Bisnis.com, JAKARTA – Sejalan dengan akan dimulainya tahun macan air, analis mengungkapkan beberapa sentimen yang menjadi sentimen positif penggerak harga komoditas mulai dari minyak mentah, tembaga, hingga minyak sawit (CPO).
Direktur TRFX Garuda Berjangka Ibrahim Assuaibi mengungkapkan secara keseluruhan prospek komoditas pada tahun ini cerah dimulai dari sentimen positif yang terdapat pada harga minyak mentah.
“Komoditas masih tetap ciamik ya, masih cukup bagus karena memang kondisi secara bersamaan Imlek. Di sisi lain pun juga ada ketegangan geopolitik di Ukraina dan Rusia ini yang sebenarnya membuat para spekulator itu bermain,” ungkap Ibrahim saat dihubungi Bisnis, Minggu (30/1/2022).
Ibrahim membahas mengenai prospek minyak mentah yang disebutnya sebagai ‘bapak’ dari komoditas. Ibrahim menjelaskan, seiring dengan membaiknya perekonomian di tahun 2022 yang terlihat dari indikasi Inggris yang telah menaikkan suku bunga dan menyusul Amerika Serikat.
Pemulihan dari pandemi Covid-19 akan mendorong berjalannya produksi infrastruktur sehingga kebutuhan akan minyak mentah cukup tinggi. Namun, Ibrahim mengungkapkan bahwa produksi minyak saat ini belum bisa memenuhi kebutuhan yang ada karena belum sepenuhnya berproduksi secara normal.
Turunan komoditas lain jelas Ibrahim seperti tembaga, aluminium, nikel, paladium akan mengalami penurunan harga akibat dari penguatan dolar karena testimoni bank sentral Amerika Serikat yang akan menaikkan suku bunga.

YANG HARUS DIKERJAKAN:
Lanjutkan teks tentang prospek harga komoditas di tahun macan air, mulai setelah kalimat terakhirnya.

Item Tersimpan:
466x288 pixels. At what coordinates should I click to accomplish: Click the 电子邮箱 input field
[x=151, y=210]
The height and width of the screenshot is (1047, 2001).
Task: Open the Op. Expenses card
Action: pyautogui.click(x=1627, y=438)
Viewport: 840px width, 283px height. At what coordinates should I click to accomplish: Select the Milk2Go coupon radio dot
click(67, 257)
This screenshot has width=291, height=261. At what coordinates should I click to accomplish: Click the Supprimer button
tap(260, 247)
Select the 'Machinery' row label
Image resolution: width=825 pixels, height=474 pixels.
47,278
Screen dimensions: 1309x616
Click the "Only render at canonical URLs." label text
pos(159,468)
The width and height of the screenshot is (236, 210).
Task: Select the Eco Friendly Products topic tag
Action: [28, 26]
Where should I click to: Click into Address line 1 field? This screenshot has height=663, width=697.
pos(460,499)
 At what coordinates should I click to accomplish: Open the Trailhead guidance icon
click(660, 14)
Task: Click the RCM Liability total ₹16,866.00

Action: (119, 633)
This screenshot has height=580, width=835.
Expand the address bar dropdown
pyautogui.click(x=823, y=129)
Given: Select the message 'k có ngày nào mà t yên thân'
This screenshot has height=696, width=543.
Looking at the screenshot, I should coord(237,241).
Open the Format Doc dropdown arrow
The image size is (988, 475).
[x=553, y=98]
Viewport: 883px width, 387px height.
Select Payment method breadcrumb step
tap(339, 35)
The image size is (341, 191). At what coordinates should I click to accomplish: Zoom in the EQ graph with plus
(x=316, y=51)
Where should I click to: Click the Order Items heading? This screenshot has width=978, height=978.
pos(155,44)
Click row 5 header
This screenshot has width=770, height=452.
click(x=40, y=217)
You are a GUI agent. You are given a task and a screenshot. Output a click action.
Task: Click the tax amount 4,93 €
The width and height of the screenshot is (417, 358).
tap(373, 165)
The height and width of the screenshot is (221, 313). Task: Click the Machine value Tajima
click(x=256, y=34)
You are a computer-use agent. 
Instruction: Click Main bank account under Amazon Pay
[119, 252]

JAWABAN SOAL:
Baca Juga
Namun menurutnya sentimen negatif tersebut hanya bersifat sementara karena melihat infrastruktur yang terus berjalan terutama di Amerika Serikat dengan akan digelontorkannya stimulus infastruktur senilai US$1,8 triliun.
Stimulus tersebut jelasnya akan meningkatkan kebutuhan bahan baku untuk infrastruktur diantaranya untuk tembaga, aluminium, timah, nikel dan juga platinum.
“Ini yang kemungkinan besar akan membangkitkan harga komoditas dan kembali lagi mengalami kenaikan,” ujar Ibrahim.
Selanjutnya, prospek crude palm oil atau minyak sawit menurut Ibrahim juga masih cerah apalagi saat ini terus mengalami lonjakan yang cukup signifikan. Salah satu penyebab lonjakan harga minyak sawit adalah masalah geopolitik yang antara Ukraina dan Rusia.
Ibrahim menyatakan akibat krisis kedua negara tersebut, muncul kekhawatiran akan terhambatnya ekspor minyak terutama ke daerah Eropa Timur.
Selain itu, krisis tersebut juga ditakutkan akan meluas hingga ke China dan akan berpengaruh terhadap negara-negara importir termasuk Indonesia, dan juga India.
“China sama India itu afiliasinya ke Rusia sehingga akan berdampak cukup luar biasa memanaskan situasi konflik mengangkat sentimen positif terhadap harga minyak,” jelas Ibrahim.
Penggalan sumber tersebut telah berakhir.